No let me paint a different technical picture. First, because of the huge market shock that we suffered in 2008 and may still not you be recovering from it’s important to view all charts from a much longer perspective – perhaps all the way back to 200-03, the last time the market has been so beating up (see my various previous posts comparing the current bear market crash with the Tech Bubble Crash). When viewed through binoculars rather than microscope, IBB presents a much different picture:
The industry never regained its footing after the Tech Bubble Crash (similar to but less dire than the semiconductor industry – see the SMH etf). IBB has a very clear upper-boundary resistance trendline connecting 5 peak pivot points. Until the current market crash, the etf reflected down to a lower boundary support trendline (depicted as a dashed line) connecting 4 trough pivot points. The downdraft of the 2008 market crash caused the etf to break that lower trendline to rest on a potential new lower boundary support trendline that’s nearly perfectly parallel to the upper boundary (a common phenomena in upward channels, whether upward-, downward- or horizontal).
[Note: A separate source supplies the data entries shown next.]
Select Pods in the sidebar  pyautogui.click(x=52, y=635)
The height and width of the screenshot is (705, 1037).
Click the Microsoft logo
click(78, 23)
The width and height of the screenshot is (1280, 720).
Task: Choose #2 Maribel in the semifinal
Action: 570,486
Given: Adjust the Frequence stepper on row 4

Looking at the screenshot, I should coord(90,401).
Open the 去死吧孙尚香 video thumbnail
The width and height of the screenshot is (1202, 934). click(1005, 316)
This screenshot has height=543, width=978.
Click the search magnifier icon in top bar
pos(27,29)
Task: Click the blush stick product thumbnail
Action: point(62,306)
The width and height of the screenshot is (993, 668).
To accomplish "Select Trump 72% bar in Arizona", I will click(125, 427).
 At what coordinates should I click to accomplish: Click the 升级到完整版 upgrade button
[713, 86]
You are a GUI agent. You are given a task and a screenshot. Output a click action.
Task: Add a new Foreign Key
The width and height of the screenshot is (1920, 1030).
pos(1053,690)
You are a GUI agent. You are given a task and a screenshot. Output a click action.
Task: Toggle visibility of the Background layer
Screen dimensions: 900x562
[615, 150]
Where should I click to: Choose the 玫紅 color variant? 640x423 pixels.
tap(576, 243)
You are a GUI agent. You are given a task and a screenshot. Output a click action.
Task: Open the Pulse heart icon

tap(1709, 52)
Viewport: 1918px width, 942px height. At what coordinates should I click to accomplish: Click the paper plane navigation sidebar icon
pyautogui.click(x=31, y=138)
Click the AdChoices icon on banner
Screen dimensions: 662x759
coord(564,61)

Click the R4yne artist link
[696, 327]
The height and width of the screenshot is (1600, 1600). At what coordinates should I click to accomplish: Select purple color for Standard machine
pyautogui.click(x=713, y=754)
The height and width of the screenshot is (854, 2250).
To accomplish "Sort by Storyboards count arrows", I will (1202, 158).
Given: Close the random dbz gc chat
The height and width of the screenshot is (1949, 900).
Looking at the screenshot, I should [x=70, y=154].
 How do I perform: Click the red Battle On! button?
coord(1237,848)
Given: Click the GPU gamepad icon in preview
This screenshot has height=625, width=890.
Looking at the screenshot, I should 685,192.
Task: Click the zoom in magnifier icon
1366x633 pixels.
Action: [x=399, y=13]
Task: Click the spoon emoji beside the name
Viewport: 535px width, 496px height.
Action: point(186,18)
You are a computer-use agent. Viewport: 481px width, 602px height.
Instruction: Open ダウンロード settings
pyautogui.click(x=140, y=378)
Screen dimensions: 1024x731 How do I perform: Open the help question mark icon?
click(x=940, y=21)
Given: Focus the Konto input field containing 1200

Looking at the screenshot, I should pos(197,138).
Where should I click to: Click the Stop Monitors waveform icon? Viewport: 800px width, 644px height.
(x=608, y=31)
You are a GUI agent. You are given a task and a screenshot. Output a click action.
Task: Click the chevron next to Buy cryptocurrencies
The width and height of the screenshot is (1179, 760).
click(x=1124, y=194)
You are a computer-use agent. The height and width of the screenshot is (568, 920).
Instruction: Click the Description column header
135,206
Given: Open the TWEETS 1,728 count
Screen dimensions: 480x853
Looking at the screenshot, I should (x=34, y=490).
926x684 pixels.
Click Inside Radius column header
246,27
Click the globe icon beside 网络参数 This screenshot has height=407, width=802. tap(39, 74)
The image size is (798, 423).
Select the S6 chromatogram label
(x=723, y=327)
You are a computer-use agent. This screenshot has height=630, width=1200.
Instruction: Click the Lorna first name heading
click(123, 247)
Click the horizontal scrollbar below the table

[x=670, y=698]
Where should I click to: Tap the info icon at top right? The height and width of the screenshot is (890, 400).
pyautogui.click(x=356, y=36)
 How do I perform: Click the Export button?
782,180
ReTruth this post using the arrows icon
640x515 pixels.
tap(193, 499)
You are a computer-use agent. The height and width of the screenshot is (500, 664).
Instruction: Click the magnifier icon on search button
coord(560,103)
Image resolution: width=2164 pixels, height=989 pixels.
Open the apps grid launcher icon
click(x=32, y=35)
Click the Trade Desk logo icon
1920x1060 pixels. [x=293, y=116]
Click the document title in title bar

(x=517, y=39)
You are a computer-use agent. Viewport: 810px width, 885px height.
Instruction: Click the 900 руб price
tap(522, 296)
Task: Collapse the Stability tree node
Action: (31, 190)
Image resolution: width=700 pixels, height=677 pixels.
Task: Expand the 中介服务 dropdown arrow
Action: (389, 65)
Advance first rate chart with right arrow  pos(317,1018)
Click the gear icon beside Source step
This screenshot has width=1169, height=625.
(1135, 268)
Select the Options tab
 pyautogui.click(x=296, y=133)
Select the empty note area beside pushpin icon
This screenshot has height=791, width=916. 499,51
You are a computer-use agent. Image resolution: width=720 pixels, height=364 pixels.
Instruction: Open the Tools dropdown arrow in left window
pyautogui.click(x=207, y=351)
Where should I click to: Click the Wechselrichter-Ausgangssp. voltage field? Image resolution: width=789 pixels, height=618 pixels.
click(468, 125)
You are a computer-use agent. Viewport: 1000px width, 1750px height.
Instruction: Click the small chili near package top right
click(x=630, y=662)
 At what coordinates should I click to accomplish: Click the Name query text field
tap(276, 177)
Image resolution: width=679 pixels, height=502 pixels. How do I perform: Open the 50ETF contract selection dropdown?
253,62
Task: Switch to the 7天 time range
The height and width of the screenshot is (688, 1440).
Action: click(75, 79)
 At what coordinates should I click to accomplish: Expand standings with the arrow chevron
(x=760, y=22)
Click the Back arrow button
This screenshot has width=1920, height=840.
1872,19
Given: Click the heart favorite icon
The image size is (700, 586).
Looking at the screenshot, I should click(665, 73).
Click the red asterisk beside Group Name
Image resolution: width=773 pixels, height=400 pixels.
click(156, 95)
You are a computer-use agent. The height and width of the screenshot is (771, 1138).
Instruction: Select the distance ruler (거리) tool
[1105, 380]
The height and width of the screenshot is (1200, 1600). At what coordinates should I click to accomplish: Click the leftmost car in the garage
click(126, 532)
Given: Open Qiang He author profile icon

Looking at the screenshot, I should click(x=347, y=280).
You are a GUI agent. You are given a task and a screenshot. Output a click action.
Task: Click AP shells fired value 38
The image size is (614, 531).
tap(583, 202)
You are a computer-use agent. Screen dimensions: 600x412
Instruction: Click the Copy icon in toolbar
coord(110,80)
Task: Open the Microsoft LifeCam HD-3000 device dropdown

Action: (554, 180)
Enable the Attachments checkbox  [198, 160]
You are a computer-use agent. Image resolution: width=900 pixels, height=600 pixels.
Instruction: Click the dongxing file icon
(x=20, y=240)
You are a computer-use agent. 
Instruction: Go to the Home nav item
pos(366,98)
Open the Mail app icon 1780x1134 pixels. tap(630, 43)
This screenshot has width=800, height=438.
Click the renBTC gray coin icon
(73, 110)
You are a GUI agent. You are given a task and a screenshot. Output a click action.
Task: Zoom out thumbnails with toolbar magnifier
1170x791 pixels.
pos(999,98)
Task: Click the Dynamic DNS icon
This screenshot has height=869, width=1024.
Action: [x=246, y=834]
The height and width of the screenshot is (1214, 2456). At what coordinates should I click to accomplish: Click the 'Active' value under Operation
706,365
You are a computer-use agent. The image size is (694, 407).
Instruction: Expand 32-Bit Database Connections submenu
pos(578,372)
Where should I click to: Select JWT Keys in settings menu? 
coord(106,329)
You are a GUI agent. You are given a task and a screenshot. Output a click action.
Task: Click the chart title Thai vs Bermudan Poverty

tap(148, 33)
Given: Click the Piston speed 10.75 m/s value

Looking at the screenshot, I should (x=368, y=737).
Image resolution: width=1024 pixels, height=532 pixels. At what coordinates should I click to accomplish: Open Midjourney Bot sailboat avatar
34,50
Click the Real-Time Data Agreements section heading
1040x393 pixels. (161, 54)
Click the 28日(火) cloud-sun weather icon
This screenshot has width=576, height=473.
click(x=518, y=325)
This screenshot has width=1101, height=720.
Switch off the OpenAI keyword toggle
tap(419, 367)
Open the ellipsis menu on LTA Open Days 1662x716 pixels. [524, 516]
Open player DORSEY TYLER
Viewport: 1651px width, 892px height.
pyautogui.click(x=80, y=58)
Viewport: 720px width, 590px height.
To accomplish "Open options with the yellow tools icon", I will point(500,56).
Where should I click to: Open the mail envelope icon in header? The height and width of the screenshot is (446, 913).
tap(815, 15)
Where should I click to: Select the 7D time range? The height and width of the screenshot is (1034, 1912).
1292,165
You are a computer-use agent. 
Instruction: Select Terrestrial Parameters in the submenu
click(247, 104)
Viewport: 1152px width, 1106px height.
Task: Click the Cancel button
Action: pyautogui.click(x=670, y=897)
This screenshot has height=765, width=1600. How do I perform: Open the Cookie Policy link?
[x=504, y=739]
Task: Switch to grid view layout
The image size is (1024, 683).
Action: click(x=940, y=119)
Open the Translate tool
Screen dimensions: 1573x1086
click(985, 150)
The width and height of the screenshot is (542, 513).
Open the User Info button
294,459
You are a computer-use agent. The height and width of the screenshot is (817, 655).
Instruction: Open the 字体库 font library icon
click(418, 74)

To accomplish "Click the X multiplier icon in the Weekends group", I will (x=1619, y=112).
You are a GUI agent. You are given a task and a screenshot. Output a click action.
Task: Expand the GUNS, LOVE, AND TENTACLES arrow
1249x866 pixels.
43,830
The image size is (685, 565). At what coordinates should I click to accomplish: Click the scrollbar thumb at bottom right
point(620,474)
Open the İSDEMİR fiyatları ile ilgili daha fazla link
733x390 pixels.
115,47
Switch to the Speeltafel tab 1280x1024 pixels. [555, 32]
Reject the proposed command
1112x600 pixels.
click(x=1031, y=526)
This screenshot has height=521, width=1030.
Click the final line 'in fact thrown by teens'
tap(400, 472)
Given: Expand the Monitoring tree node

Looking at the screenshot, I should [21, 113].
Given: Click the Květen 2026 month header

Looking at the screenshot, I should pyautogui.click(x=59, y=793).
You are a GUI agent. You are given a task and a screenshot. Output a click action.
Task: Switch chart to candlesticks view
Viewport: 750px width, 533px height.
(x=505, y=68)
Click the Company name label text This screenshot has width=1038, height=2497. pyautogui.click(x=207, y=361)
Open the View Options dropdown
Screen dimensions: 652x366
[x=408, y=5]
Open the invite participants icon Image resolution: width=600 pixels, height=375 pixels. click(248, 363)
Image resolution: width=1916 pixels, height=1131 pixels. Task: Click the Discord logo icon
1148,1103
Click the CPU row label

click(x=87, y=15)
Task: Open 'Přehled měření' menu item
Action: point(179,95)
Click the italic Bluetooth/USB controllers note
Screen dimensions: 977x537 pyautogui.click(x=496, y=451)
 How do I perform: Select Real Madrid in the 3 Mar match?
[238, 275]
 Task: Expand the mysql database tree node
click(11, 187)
So forget Cramer’s broken uptrend trendline. All that can be said is that it’s attempting to form a base from which it will bounce off the bottom trendline along with the market’s recovery. If the market fails, then IBB will break through the support trendline and could fall to the low-40’s.
What about Cramer’s “favorite”, Celgene (CELG)? No question if you owned the stock since the Tech Bubble Crash bottom you owned a rocket that went up nearly 20-fold to 2007. Rather than collapsing during the 2008 Credit Crises Crash, it has also formed an upward sloping channel:
Will this 2007-08 price action turn into a reversal pattern or will it prove to be a continuation (consolidation) pattern. Cramer is confident (as he always is) he knows the answer and that this is a way station and the stock will continue its rocket ride as the market improves (or regardless of whether the market and economy improves or not).
But as an individual investor I could spend hours reading reports, listening to conference calls, hearing management at their annual meeting and I still wouldn’t know whether the share price growth will continue. I’m not even sure momentum will ever return in the same way. I’d rather wait to let others (buyers and sellers) fight it out and I’ll get on the bandwagon once it breaks out of this range.